Work to be completed
From the entries provided below, copy each line that contains the word "will".

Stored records
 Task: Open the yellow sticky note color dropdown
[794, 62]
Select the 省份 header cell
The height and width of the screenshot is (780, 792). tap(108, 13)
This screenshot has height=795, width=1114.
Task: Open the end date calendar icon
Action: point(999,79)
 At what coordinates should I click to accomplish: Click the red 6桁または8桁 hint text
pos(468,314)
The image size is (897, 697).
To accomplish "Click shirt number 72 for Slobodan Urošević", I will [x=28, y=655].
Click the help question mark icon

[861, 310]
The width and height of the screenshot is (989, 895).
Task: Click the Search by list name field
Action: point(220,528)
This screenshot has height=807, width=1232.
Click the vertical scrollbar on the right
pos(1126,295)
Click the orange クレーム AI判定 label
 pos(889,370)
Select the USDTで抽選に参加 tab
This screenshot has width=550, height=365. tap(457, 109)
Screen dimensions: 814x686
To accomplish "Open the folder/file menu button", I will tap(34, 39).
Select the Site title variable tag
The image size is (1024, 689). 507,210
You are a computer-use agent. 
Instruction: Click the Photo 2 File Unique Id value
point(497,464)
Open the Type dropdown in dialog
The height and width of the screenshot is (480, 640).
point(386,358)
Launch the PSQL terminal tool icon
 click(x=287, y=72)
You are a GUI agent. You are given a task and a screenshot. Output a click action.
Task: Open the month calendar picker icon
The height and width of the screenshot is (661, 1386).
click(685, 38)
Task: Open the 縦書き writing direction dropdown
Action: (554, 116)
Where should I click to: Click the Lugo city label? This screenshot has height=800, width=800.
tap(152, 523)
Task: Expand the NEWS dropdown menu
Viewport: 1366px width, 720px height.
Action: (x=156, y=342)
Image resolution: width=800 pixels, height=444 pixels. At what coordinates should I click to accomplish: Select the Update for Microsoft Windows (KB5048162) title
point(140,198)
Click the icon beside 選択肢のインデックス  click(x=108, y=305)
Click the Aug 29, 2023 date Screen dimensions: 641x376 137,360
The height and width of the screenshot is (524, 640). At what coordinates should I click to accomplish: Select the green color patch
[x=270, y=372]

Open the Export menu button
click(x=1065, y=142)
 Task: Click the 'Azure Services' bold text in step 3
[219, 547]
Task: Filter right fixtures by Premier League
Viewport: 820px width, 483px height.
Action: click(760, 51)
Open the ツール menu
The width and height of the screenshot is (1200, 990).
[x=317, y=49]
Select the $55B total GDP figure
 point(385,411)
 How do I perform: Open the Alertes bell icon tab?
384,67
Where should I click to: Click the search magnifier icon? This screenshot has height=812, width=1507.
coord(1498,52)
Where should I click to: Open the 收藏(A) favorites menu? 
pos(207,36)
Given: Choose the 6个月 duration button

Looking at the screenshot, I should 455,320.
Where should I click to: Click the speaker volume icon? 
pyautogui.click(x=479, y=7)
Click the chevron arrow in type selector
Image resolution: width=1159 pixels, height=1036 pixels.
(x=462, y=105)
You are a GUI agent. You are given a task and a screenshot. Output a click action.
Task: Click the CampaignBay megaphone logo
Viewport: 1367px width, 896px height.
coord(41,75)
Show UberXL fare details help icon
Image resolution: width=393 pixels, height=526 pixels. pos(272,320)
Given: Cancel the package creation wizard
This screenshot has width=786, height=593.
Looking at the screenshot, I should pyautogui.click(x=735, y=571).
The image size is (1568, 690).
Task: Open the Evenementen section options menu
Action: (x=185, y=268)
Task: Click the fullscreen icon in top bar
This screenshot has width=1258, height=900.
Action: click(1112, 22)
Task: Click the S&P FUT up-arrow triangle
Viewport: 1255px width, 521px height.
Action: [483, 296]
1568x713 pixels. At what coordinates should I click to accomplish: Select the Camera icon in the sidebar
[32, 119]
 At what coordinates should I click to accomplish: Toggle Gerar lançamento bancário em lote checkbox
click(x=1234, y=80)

Expected answer
To accomplish "Click shirt number 72 for Slobodan Urošević", I will [x=28, y=655].
To accomplish "Open the folder/file menu button", I will tap(34, 39).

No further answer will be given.